On policy:- with 40% of US maize destined for biofuel and therefore not available for export, Africa urgently needs to increase its food production. The current developed-country focus on biodiversity-friendly and ecosystem-services farming is not an option for most of sub-Saharan Africa. The policy danger is that big, rich, US conservation organizations will come waving their cheque books in attempts to make farming in Africa more `woody’. There are already signs of this.

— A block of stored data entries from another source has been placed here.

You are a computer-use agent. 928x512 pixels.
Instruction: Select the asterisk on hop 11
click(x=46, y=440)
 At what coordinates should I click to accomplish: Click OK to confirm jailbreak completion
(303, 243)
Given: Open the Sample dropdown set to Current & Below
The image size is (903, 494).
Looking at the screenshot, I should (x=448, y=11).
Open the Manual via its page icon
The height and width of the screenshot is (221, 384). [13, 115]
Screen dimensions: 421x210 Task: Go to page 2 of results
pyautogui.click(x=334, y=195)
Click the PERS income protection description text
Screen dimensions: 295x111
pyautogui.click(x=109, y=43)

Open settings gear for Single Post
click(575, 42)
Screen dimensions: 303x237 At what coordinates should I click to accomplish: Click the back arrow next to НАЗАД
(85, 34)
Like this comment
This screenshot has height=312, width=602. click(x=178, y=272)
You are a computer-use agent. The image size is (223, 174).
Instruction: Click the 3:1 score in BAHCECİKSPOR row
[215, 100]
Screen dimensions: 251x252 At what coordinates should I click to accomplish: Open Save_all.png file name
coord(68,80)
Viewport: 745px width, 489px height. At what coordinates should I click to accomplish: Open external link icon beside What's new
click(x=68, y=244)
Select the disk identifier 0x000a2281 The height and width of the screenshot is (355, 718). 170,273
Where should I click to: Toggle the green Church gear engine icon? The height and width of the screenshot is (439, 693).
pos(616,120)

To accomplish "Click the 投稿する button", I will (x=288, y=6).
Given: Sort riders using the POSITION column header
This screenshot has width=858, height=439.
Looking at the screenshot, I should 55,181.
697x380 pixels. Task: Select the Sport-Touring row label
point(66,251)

For example, you report that according to an expert in African agriculture at the World Resources Institute in Washington DC, $50 million would be needed even to “show how existing successes [in agroforestry] could be scaled up”. Eco-agriculture and agroecology are other tree-friendly initiatives from the USA (agroecology alone has 30 promotional papers from Berkeley).
This interest, and possibilities of copious funding, from wildlife conservation agencies will not be to make farming more sustainable or productive or even more crop-diverse but to encourage wildlife and, perhaps, turn farmers in Africa into outdoor zoo curators. My view, which you can challenge, is that wildlife conservation has failed – from a predicted range of technical and social reasons and the iniquity of throwing farmers off their land – in the vast protected areas system in Africa. With some degree of sloganeering wildlife conservationists are now turning to farmers and agricultural research to help, inserting their view that `woody = wildlife friendly’, and demanding access to agricultural budgets to preserve wildlife.
In the past I have seen people starving in Africa: for many years into the future we will need every dollar for research into food production (through plant breeding based on still-inadequate crop genetic resources), rather than planting trees in fields to encourage monkeys and Quelea to eat precious crops.